What to do: The entire listing is to be repeated verbatim.

____ Data listing

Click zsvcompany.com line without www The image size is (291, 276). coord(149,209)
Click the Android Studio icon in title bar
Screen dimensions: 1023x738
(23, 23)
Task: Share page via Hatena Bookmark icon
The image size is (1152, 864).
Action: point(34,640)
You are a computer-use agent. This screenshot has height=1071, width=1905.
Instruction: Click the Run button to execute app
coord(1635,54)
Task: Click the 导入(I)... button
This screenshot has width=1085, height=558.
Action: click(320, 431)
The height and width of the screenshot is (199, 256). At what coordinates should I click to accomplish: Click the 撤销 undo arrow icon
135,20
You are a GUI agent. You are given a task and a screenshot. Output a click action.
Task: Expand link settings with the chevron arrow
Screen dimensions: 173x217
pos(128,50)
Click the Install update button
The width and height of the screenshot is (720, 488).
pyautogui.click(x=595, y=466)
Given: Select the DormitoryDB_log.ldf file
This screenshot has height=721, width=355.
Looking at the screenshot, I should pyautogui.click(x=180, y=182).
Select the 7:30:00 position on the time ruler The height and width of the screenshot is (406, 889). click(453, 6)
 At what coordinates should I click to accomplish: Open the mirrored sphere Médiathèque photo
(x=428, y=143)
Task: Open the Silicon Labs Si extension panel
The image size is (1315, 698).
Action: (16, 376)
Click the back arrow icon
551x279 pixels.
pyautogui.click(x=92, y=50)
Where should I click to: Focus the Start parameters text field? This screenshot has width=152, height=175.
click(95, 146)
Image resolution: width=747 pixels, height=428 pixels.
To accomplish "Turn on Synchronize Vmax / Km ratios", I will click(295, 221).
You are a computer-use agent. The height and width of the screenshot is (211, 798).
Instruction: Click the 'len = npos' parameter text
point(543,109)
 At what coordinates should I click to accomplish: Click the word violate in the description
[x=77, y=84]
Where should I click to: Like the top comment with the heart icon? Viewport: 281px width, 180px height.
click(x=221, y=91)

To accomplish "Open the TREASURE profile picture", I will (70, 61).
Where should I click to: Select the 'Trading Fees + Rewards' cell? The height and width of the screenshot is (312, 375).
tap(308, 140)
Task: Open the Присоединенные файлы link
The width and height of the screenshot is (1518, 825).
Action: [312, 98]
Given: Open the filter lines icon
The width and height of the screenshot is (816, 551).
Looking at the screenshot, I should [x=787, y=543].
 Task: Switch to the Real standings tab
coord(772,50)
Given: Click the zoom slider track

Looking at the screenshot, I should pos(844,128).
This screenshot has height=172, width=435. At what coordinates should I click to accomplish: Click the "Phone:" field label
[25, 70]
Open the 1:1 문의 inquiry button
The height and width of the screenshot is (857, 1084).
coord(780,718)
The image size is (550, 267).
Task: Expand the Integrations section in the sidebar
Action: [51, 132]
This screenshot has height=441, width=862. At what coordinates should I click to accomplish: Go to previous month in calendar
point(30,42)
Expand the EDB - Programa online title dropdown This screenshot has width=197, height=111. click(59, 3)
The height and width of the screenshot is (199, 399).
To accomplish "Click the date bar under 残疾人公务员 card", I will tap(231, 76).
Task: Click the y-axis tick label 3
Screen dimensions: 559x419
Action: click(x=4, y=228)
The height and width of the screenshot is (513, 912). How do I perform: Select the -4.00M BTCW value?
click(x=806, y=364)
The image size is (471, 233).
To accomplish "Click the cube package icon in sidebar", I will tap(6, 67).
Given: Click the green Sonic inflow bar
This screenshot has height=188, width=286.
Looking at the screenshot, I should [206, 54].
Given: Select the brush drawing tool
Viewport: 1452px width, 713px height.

________

Expected answer:
Click zsvcompany.com line without www The image size is (291, 276). coord(149,209)
Click the Android Studio icon in title bar
Screen dimensions: 1023x738
(23, 23)
Task: Share page via Hatena Bookmark icon
The image size is (1152, 864).
Action: point(34,640)
You are a computer-use agent. This screenshot has height=1071, width=1905.
Instruction: Click the Run button to execute app
coord(1635,54)
Task: Click the 导入(I)... button
This screenshot has width=1085, height=558.
Action: click(320, 431)
The height and width of the screenshot is (199, 256). At what coordinates should I click to accomplish: Click the 撤销 undo arrow icon
135,20
You are a GUI agent. You are given a task and a screenshot. Output a click action.
Task: Expand link settings with the chevron arrow
Screen dimensions: 173x217
pos(128,50)
Click the Install update button
The width and height of the screenshot is (720, 488).
pyautogui.click(x=595, y=466)
Given: Select the DormitoryDB_log.ldf file
This screenshot has height=721, width=355.
Looking at the screenshot, I should pyautogui.click(x=180, y=182).
Select the 7:30:00 position on the time ruler The height and width of the screenshot is (406, 889). click(453, 6)
 At what coordinates should I click to accomplish: Open the mirrored sphere Médiathèque photo
(x=428, y=143)
Task: Open the Silicon Labs Si extension panel
The image size is (1315, 698).
Action: (16, 376)
Click the back arrow icon
551x279 pixels.
pyautogui.click(x=92, y=50)
Where should I click to: Focus the Start parameters text field? This screenshot has width=152, height=175.
click(95, 146)
Image resolution: width=747 pixels, height=428 pixels.
To accomplish "Turn on Synchronize Vmax / Km ratios", I will click(295, 221).
You are a computer-use agent. The height and width of the screenshot is (211, 798).
Instruction: Click the 'len = npos' parameter text
point(543,109)
 At what coordinates should I click to accomplish: Click the word violate in the description
[x=77, y=84]
Where should I click to: Like the top comment with the heart icon? Viewport: 281px width, 180px height.
click(x=221, y=91)

To accomplish "Open the TREASURE profile picture", I will (70, 61).
Where should I click to: Select the 'Trading Fees + Rewards' cell? The height and width of the screenshot is (312, 375).
tap(308, 140)
Task: Open the Присоединенные файлы link
The width and height of the screenshot is (1518, 825).
Action: [312, 98]
Given: Open the filter lines icon
The width and height of the screenshot is (816, 551).
Looking at the screenshot, I should [x=787, y=543].
 Task: Switch to the Real standings tab
coord(772,50)
Given: Click the zoom slider track

Looking at the screenshot, I should pos(844,128).
This screenshot has height=172, width=435. At what coordinates should I click to accomplish: Click the "Phone:" field label
[25, 70]
Open the 1:1 문의 inquiry button
The height and width of the screenshot is (857, 1084).
coord(780,718)
The image size is (550, 267).
Task: Expand the Integrations section in the sidebar
Action: [51, 132]
This screenshot has height=441, width=862. At what coordinates should I click to accomplish: Go to previous month in calendar
point(30,42)
Expand the EDB - Programa online title dropdown This screenshot has width=197, height=111. click(59, 3)
The height and width of the screenshot is (199, 399).
To accomplish "Click the date bar under 残疾人公务员 card", I will tap(231, 76).
Task: Click the y-axis tick label 3
Screen dimensions: 559x419
Action: click(x=4, y=228)
The height and width of the screenshot is (513, 912). How do I perform: Select the -4.00M BTCW value?
click(x=806, y=364)
The image size is (471, 233).
To accomplish "Click the cube package icon in sidebar", I will tap(6, 67).
Given: Click the green Sonic inflow bar
This screenshot has height=188, width=286.
Looking at the screenshot, I should [206, 54].
Given: Select the brush drawing tool
Viewport: 1452px width, 713px height.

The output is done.